Pull requests

#20 Merged
Repository
alanjds alanjds
Branch
default
Repository
david david
Branch
default

SuspiciousOperation rasing if AWS_LOCATION ends with '/'

Author
  1. Alan Justino
Reviewers
Description

Looks like safe_join tried to guard against paths like '/media' + 'other_folder' paths, but it is safe by being sure that '/media' ends with '/'.

A real problem could be '/media/' + 'path/../../media-parent-folder', which I tried to fix.

(btw, sorry by the misspelling at some commit title)

Comments (3)

  1. Ian Lewis

    I think you tried to do too much without really looking at why safe join was failing. It was failing because the base path ending in '/' caused the final comparison to be incorrect.

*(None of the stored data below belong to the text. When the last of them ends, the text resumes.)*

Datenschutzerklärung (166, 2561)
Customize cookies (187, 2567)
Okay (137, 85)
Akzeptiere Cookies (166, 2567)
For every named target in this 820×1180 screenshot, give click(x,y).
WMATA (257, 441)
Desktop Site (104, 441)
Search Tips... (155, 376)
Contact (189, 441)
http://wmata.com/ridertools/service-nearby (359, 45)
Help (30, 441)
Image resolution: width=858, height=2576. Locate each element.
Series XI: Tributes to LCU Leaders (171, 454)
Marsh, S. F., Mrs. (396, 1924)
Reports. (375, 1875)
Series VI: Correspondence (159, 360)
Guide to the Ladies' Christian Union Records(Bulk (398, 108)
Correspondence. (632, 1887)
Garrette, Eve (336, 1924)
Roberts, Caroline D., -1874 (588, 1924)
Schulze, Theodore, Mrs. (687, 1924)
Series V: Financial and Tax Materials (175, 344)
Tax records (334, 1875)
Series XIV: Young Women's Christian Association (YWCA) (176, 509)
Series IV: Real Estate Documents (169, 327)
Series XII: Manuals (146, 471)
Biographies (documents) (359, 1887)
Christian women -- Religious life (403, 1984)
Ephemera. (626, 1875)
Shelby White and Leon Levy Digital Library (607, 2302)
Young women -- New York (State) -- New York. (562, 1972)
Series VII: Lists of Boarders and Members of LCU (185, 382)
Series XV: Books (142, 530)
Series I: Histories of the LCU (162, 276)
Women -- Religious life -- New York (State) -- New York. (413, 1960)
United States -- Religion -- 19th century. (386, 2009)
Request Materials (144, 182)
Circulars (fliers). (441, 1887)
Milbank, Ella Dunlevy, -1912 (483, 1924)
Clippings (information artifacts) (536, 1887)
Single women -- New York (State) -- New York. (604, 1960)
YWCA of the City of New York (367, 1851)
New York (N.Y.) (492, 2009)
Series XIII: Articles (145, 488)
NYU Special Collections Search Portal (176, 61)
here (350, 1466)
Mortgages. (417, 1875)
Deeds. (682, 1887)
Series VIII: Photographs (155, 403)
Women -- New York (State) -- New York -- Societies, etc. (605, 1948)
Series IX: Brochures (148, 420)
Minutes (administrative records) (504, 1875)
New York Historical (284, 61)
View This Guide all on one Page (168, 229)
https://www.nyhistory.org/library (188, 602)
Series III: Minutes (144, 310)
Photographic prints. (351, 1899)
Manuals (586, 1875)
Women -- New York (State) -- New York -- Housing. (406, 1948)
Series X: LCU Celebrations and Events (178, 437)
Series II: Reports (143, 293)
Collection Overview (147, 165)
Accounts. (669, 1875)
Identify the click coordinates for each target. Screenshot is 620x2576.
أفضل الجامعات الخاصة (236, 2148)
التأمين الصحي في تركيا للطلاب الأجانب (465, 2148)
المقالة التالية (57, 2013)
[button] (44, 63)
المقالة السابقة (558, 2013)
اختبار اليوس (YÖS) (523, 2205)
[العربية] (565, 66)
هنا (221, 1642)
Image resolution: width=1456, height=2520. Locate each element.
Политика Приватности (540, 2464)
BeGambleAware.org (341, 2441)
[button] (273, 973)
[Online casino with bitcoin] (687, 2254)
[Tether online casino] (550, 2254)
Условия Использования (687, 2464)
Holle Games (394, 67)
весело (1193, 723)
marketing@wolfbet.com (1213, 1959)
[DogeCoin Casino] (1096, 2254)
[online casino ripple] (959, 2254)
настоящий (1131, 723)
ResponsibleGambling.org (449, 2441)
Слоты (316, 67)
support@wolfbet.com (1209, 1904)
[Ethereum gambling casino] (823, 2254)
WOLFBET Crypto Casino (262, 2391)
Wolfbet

    Try something like this:

    def safe_join(base, *paths):
        """
        A version of django.utils._os.safe_join for S3 paths.
    
        Joins one or more path components to the base path component intelligently.
        Returns a normalized version of the final path.
    
        The final path must be located inside of the base path component (otherwise
        a ValueError is raised).
    
        Paths outside the base path indicate a possible security sensitive operation.
        """
        from urlparse import urljoin
        base_path = force_unicode(base)
        base_path = base_path.rstrip('/')
        paths = [force_unicode(p) for p in paths]
        final_path = urljoin(base_path + "/", *paths)
        # Ensure final_path starts with base_path and that the next character after
        # the final path is '/' (or nothing, in which case final_path must be
        # equal to base_path).
        base_path_len = len(base_path)
        if not final_path.startswith(base_path) \
           or final_path[base_path_len:base_path_len+1] not in ('', '/'):
            raise ValueError('the joined path is located outside of the base path'
                             ' component')
        return final_path
    

    I just stripped the '/' characters from the left of the base_path.